Outgoing Tourism Vancouver chairman Jim Storie told the meeting the new convention centre currently has projected occupancy rates of just 38 per cent for 2011, 28 per cent in 2012, and three per cent in 2013.

He said officials need to book 80 to 90 new future conventions by the end of 2009 to ensure respectable occupancy levels for the 2010-to-2015 period.

Barnes, who soon leaves Vancouver to take up a new Fairmont Hotels posting in Dubai, said he’s extremely concerned about the situation.

“If I was staying here, I would be scared silly,” he said. “I see a huge black cloud on the horizon in terms of future convention bookings, but we have a window now to do something about it.”
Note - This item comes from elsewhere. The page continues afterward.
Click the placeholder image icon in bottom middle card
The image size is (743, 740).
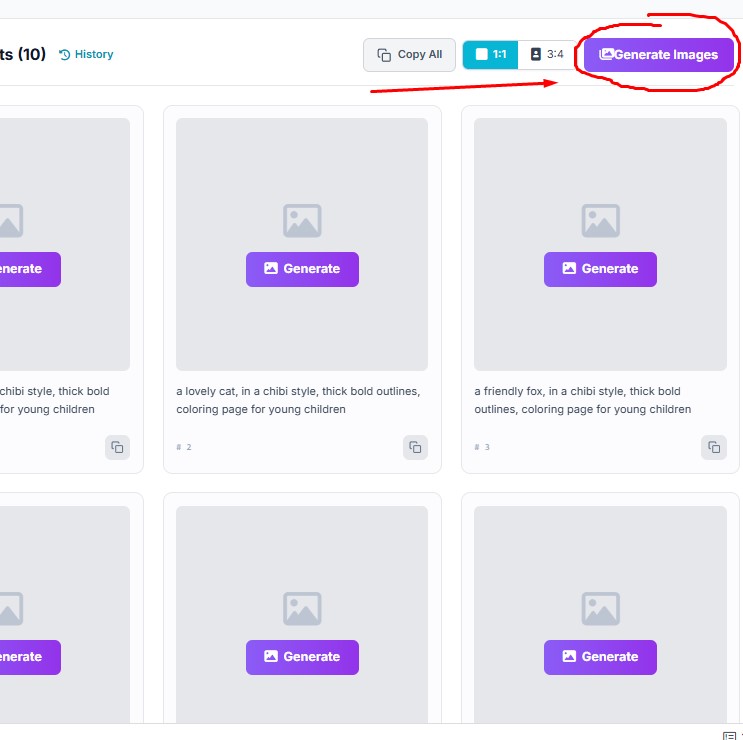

Barnes said Tourism Vancouver should have the sole responsibility for booking conventions into the centre — something that’s currently shared between Tourism Vancouver and the Vancouver Convention & Exhibition Centre.

“Give them targets and hold them accountable, because I don’t know who’s accountable for it today,” he said.

Tourism Vancouver president Rick Antonson said his organization needs more funding to do a better job of selling Vancouver as a convention destination.

“We need to knock on more doors,” he said. “There are hundreds of associations and corporate events that need to know about Vancouver, but we can’t deliver bids to them because we don’t have the resources.”

Antonson said Tourism Vancouver could use another convention salesperson in Chicago, one or two more in Washington, D.C., one in Texas, and another in Europe.

Tourism Vancouver currently operates with a $12-million annual budget, compared with $28 million in Montreal, and $30 million in Toronto.